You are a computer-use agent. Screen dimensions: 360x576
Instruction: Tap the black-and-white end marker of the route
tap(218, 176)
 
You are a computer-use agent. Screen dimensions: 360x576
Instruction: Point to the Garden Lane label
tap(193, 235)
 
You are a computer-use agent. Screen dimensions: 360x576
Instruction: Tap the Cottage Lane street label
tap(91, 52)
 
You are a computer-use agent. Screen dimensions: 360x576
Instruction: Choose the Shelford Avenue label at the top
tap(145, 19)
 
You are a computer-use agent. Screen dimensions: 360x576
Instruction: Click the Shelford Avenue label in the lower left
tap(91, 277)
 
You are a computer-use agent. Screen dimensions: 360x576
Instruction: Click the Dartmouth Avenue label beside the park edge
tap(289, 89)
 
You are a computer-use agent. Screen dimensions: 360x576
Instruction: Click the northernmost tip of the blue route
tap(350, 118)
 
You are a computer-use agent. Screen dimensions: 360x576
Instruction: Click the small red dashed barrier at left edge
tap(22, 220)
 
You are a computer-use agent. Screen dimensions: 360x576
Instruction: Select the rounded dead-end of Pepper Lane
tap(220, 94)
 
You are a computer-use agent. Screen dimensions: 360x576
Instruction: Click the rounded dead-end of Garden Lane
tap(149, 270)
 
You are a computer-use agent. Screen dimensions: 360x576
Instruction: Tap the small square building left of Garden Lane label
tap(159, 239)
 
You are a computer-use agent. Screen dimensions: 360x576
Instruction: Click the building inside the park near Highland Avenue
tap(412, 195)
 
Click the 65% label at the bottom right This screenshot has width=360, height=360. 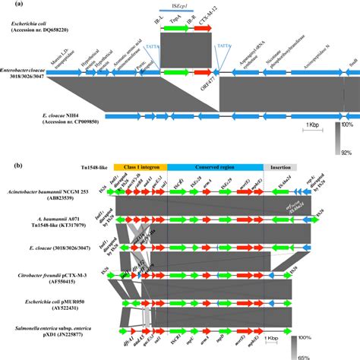click(345, 355)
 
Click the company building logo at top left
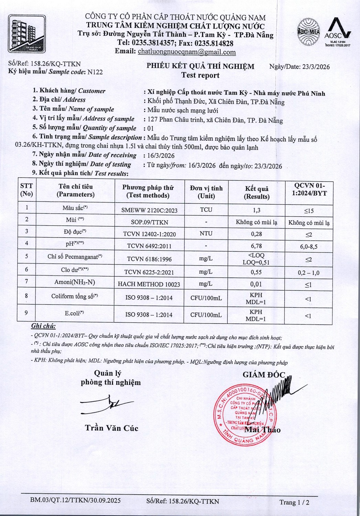[27, 34]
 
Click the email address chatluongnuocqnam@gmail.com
[187, 52]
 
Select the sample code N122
[95, 72]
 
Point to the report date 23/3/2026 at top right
[316, 67]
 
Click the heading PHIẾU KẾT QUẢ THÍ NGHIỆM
[200, 66]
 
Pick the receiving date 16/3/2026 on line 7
[161, 156]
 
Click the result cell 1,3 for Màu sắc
[257, 210]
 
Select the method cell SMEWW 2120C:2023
[149, 210]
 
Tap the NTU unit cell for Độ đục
[206, 234]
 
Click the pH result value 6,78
[257, 246]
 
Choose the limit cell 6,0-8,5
[308, 247]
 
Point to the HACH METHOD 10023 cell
[149, 284]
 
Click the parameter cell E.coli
[75, 313]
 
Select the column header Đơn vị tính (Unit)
[206, 192]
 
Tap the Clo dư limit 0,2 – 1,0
[308, 273]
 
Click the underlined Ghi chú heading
[43, 326]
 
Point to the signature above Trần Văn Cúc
[107, 405]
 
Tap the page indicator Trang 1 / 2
[294, 502]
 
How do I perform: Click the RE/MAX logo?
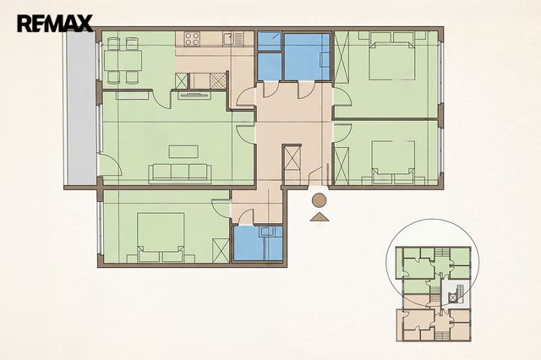pos(55,23)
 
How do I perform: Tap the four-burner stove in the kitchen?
pos(192,39)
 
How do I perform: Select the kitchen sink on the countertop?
pos(228,38)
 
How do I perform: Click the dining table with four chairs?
pos(123,61)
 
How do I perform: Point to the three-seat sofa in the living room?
pos(180,174)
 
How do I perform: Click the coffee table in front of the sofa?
pos(183,152)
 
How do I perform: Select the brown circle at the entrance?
pos(319,200)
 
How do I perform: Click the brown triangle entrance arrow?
pos(320,217)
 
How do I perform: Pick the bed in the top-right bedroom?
pos(391,61)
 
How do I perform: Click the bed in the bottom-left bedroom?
pos(161,234)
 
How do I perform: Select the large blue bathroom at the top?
pos(306,57)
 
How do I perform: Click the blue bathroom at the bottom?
pos(258,243)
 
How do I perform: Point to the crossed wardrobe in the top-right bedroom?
pos(342,57)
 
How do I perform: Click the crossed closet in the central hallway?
pos(292,157)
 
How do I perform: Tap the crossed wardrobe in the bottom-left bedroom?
pos(221,250)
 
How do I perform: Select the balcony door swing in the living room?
pos(111,164)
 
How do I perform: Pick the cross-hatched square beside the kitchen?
pos(218,80)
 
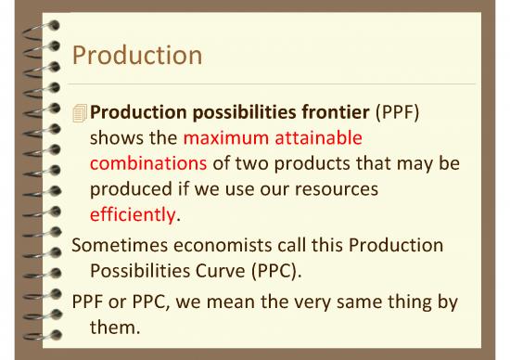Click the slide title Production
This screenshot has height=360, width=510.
136,57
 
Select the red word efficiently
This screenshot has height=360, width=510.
133,212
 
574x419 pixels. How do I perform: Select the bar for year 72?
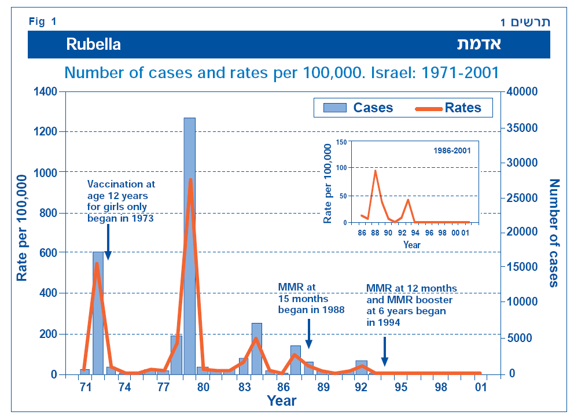tap(98, 313)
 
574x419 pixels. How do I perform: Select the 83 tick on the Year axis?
tap(244, 387)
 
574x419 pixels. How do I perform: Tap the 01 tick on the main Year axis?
tap(480, 387)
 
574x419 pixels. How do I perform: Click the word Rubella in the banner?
tap(93, 45)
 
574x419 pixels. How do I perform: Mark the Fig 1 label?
tap(42, 22)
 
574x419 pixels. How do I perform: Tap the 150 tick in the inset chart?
tap(342, 142)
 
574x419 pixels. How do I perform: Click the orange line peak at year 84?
tap(256, 339)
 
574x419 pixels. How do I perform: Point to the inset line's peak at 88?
----
__Goal of the exercise__
Reproduce the material from the line with "How do I perform: Click the dining" to the line with "tap(42, 22)", substituting "cabinet" for "wardrobe" and leaving everything else unchanged. Omit the pictures.

__Answer to the exercise__
How do I perform: Click the dining table with four chairs?
pos(123,61)
 
How do I perform: Point to the three-seat sofa in the living room?
pos(180,174)
 
How do I perform: Click the coffee table in front of the sofa?
pos(183,152)
 
How do I perform: Select the brown circle at the entrance?
pos(319,200)
 
How do I perform: Click the brown triangle entrance arrow?
pos(320,217)
 
How do I perform: Pick the bed in the top-right bedroom?
pos(391,61)
 
How do I perform: Click the bed in the bottom-left bedroom?
pos(161,234)
 
How do I perform: Select the large blue bathroom at the top?
pos(306,57)
 
How do I perform: Click the blue bathroom at the bottom?
pos(258,243)
 
How do I perform: Point to the crossed cabinet in the top-right bedroom?
pos(342,57)
 
How do I perform: Click the crossed closet in the central hallway?
pos(292,157)
 
How do I perform: Tap the crossed cabinet in the bottom-left bedroom?
pos(221,250)
 
How do I perform: Select the balcony door swing in the living room?
pos(111,164)
 
How do I perform: Pick the cross-hatched square beside the kitchen?
pos(218,80)
 
Click the slide title Production
This screenshot has height=360, width=510.
136,57
 
Select the red word efficiently
This screenshot has height=360, width=510.
133,212
 
574x419 pixels. How do I perform: Select the bar for year 72?
tap(98, 313)
 
574x419 pixels. How do I perform: Select the 83 tick on the Year axis?
tap(244, 387)
 
574x419 pixels. How do I perform: Tap the 01 tick on the main Year axis?
tap(480, 387)
 
574x419 pixels. How do I perform: Click the word Rubella in the banner?
tap(93, 45)
 
574x419 pixels. How do I perform: Mark the Fig 1 label?
tap(42, 22)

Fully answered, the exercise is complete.